Verbeter ‘leven op deze planeet’ in ‘leven in dezelfde cyclus’ en u zult de juiste versie hebben: want wat zou waardering van ‘de grote leer van de cyclussen’ met Boeddha’s filosofie te maken hebben, als de grote wijze maar in één kort leven op deze aarde en in dezelfde cyclus had geloofd? Maar laten we terugkeren tot de ware theorie van reïncarnatie volgens de esoterische leringen en de ongelukkige weergave ervan in Isis.

Wat daarin dus werkelijk werd bedoeld, was dat het beginsel dat niet reïncarneert – behalve in de aangegeven uitzonderingsgevallen – de bedrieglijke persoonlijkheid is, de illusoire menselijke entiteit, die gedurende ons korte leven met een of andere bijzondere vorm en naam is omlijnd en geïndividualiseerd; maar dat wat wel reïncarneert en dat goed- of kwaadschiks moet doen onder de onwrikbare, strenge heerschappij van de karmische wet, is het werkelijke ego. Het verwarren van het werkelijke onsterfelijke ego in de mens met de bedrieglijke en vluchtige persoonlijkheden die het gedurende zijn manvantarische ontwikkeling bewoont, ligt ten grondslag aan al dat soort misvattingen. Wat behoort nu tot het werkelijke ego en wat tot de bedrieglijke persoonlijkheid?
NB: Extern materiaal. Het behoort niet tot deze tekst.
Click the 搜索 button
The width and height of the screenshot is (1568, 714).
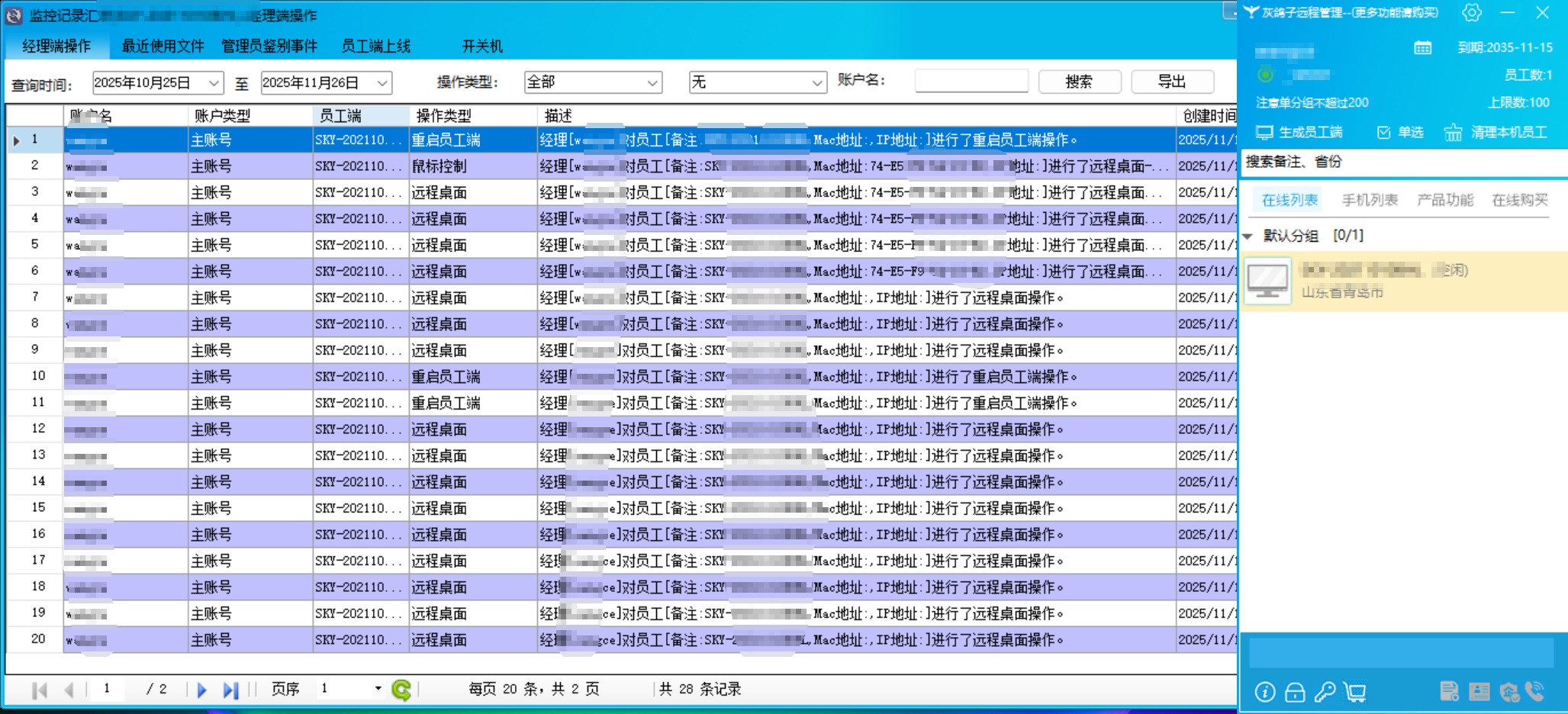click(x=1079, y=82)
De eerste groep omvat:

1. De onsterfelijke geest – geslachtloos, vormloos (arupa), een emanatie van de ene universele adem.

2. Zijn voertuig – de goddelijke ziel – het ‘onsterfelijke ego’, de ‘goddelijke monade’, enz., genoemd, dat door aangroeiingen vanuit manas, waarin de altijd-bestaande jiva – de onvergankelijke vonk – brandt, aan het einde van elke incarnatie de essentie van de individualiteit die was aan zich toevoegt, de geur van de geplukte bloem die er niet meer is.

Wat is de bedrieglijke persoonlijkheid? Het is die bundel van verlangens, aspiraties, liefde en haat, kortom van daden, die door een mens op deze aarde gedurende één incarnatie en in de vorm van één persoonlijkheid wordt gemanifesteerd.1 Dit alles – wat voor ons, de misleide, materiële en materialistisch-denkende persoon, dhr. of mw. huppeldepup, is – is beslist niet onsterfelijk en wordt ook nooit wedergeboren.

1. Een bewijs hoe onze theosofische leringen in elke laag van de maatschappij en zelfs in de Engelse literatuur wortel hebben geschoten vindt men door Norman Pearsons artikel ‘Before birth’ in The Nineteenth Century van augustus 1886 te lezen. Daarin worden over theosofische denkbeelden en leringen bespiegelingen gehouden zonder theosofie te erkennen of ook maar ernaar te verwijzen, en over de theorieën van de schrijver betreffende het ego lezen we o.a. het volgende: ‘Hoeveel van de individuele persoonlijkheid zou er naar de hemel of de hel moeten gaan? Volgt het hele mentale gestel – goede en slechte, edele eigenschappen en goddeloze hartstochten – de ziel naar haar hiernamaals? Zeker niet. Maar zo niet, en indien er iets moet worden afgeworpen, hoe en waar moeten we dan de grens trekken? Aan de andere kant, als de ziel iets is dat verschilt van ons hele mentale gestel, afgezien van het gevoel van een zelf, staan we dan niet voor het onbegrijpelijke denkbeeld van een persoonlijkheid zonder enige eigenschappen?’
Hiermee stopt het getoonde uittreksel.